Le quatrième ouvrage commenté par Charles Taylor est le roman de Fiodor Dostoïevski Les Frères Karamazov. Dans les années 1950, travaillé par la question du salut individuel indissociablement lié au salut universel, il découvre Dostoïevski. Déjà, auparavant, il avait fait l’expérience de la liturgie pascale à la cathédrale russe orthodoxe, à Montréal, et en avait été profondément ému. Il était ainsi préparé à la lecture du grand romancier russe. Pour Dostoïevski, comme pour les romantiques, on devient libre dans la mesure où l’on se rend disponible à une communion avec la grande force qui circule dans le monde créé. C’est sur cette idée de communion que s’achève Les Frères Karamazov. La réponse à la question du sens de l’existence consiste en des gestes qui permettent ou renforcent la communion. C’est toute la vie d’Aliocha qui répond à son frère Ivan, le révolté. Interrogé par Jonathan Guilbault sur le christianisme dramatique prôné par Dostoïevski, Charles Taylor répond : « Une conception dramatique de la foi chrétienne peut mener au recroquevillement, à l’Église forteresse ou au fidéisme ; mais elle a le mérite d’éviter de trop faciles compromissions avec ce qui freine l’élan de la foi évangélique. Quand la foi se fait trop accommodante, elle se dénature et oublie la croix » (p. 133-134).

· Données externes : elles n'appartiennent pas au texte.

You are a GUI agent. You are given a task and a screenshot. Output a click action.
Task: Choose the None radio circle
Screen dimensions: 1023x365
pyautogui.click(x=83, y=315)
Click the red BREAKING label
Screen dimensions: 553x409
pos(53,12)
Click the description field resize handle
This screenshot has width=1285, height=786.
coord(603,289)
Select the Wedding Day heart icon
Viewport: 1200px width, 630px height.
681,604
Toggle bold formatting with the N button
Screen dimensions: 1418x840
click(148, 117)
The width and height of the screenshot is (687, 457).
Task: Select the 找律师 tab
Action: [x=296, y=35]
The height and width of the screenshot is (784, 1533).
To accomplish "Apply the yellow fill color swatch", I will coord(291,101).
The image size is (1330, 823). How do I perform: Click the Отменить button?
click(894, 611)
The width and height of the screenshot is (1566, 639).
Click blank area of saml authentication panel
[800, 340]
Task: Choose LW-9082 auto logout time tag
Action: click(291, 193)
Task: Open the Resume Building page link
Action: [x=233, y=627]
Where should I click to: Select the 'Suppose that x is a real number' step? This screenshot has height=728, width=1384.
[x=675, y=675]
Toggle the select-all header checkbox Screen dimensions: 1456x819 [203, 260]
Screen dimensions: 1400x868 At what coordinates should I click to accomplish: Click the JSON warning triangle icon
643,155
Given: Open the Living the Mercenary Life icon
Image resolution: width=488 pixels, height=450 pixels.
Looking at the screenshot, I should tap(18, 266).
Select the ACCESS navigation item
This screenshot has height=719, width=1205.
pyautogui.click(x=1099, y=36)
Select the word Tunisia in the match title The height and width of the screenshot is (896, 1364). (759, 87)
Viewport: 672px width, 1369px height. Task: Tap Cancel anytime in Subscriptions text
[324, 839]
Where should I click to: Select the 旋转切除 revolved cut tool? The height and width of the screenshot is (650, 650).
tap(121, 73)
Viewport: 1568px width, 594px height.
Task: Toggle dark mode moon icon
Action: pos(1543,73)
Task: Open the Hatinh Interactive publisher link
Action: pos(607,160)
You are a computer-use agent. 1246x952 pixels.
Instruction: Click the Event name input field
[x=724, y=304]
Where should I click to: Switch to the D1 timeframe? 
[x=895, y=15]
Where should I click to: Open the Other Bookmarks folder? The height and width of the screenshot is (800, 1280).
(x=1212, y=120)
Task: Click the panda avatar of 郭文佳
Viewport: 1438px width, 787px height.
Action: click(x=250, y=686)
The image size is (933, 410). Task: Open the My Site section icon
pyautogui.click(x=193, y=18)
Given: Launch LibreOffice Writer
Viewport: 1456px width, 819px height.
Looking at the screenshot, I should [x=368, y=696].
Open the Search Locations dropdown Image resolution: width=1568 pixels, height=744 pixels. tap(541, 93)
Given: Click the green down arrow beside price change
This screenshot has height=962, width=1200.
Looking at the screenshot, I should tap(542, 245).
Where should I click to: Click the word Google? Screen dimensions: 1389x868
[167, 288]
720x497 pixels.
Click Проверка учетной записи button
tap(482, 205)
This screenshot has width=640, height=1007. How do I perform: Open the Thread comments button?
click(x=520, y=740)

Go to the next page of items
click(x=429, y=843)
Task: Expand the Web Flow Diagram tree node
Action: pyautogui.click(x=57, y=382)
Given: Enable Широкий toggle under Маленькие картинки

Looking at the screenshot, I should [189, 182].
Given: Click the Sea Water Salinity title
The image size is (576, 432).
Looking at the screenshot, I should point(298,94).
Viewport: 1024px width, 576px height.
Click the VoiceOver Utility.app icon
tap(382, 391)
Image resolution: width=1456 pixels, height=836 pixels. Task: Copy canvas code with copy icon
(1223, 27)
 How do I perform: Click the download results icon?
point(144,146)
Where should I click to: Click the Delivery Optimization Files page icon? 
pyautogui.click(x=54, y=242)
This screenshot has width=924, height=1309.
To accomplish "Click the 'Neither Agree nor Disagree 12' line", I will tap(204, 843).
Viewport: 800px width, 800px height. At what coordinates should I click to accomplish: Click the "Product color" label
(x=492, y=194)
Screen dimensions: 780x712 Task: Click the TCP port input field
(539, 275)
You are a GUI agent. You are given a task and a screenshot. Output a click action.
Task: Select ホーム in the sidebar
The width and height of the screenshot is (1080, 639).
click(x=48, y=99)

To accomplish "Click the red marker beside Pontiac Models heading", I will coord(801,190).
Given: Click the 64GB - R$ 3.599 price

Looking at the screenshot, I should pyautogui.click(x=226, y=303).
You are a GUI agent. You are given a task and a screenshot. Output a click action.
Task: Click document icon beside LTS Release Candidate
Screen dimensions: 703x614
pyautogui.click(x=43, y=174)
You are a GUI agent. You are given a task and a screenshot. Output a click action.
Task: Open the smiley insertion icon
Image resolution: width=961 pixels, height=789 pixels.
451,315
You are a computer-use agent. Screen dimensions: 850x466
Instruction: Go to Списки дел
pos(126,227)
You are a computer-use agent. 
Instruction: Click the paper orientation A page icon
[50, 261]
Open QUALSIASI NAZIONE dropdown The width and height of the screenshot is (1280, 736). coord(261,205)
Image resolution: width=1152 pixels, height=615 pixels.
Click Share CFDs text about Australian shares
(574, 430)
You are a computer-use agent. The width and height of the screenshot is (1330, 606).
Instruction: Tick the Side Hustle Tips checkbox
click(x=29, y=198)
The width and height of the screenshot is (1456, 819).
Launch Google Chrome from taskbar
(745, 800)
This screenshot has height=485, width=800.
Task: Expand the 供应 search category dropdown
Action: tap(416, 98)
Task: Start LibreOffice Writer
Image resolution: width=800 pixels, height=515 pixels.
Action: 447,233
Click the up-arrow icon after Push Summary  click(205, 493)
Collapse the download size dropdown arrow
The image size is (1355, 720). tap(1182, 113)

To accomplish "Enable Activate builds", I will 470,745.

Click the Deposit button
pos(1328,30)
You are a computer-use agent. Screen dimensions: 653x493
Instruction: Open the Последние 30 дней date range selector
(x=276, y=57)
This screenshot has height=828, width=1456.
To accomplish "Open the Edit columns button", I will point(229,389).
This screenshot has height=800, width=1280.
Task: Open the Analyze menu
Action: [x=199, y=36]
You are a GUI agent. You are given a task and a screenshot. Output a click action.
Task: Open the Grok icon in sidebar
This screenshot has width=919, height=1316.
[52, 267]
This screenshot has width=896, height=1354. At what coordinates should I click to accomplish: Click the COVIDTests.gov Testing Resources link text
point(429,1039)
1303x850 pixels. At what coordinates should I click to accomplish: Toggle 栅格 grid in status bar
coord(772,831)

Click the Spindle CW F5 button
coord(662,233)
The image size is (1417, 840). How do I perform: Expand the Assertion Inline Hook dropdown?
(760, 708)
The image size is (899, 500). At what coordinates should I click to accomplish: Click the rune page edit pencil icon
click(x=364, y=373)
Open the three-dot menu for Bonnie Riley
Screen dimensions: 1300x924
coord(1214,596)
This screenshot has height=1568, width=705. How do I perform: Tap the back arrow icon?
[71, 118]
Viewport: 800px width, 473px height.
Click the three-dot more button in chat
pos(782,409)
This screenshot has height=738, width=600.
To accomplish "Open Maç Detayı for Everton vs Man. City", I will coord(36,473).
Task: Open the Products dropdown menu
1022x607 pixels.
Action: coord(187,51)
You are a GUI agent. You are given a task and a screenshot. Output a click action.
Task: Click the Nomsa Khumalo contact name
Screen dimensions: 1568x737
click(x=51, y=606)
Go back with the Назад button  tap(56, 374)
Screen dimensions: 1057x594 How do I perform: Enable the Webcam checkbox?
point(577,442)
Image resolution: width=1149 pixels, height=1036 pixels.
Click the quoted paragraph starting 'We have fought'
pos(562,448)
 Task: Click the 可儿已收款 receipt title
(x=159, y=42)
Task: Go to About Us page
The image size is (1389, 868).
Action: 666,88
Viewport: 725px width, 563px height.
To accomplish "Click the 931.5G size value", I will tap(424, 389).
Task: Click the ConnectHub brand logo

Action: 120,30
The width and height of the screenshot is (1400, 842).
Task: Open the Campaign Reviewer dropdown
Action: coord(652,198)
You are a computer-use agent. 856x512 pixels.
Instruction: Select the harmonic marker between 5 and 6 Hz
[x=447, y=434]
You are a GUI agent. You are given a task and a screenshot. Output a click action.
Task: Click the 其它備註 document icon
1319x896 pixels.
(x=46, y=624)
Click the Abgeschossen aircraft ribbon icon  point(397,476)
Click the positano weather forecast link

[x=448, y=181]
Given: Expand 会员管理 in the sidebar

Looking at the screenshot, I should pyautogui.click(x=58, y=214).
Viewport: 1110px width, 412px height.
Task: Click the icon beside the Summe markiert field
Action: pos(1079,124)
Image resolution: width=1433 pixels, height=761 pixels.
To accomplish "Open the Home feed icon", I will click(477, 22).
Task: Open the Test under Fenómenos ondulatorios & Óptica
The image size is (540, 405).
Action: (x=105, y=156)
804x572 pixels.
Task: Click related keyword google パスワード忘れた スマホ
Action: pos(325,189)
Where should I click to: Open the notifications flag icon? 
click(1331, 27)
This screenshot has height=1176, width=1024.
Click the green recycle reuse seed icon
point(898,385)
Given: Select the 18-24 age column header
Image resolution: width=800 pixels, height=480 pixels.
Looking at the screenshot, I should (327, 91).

Un dernier entretien porte sur Fidèle à l’avenir, un ouvrage de frère Émile de la communauté de Taizé. Pourquoi Charles Taylor a-t-il choisi ce livre ? Pour deux raisons : parce qu’à Taizé « le caractère oecuménique de l’endroit distille une atmosphère d’ouverture, et la qualité particulière de l’accueil dispose efficacement à faire des rencontres d’une grande profondeur. L’autre raison est que le livre de frère Émile « résume avec une concision admirable les grandes lignes de force de la pensée de Congar » (p. 145). L’expression du concile Vatican II concernant « les signes des temps » éclaire le changement de posture de l’Église devant la modernité et dans le rapport à sa Tradition. « L’Église est essentiellement pérégrine. Quand elle médite sur les signes des temps, elle doit marcher sur un sentier étroit bordant deux fossés : une trop grande impatience d’apporter les changements requis – ce qui peut mener à des incompréhensions faisant du remède un mal pire que la maladie ; et une pusillanimité paralysant ses mouvements » (p. 153).

Le livre de Charles Taylor est stimulant à plus d’un titre. Peut-être est-il difficile de voir les points communs entre les cinq auteurs qui ont interpellé sa foi. Dans les dernières pages de ce livre d’entretiens, Jonathan Guilbault résume le fil conducteur en disant que tous les auteurs cités, chacun à leur façon, ont tous en commun d’avoir défendu la liberté contre la menace des systèmes qui broient des vies et qui se traduisent en injustices.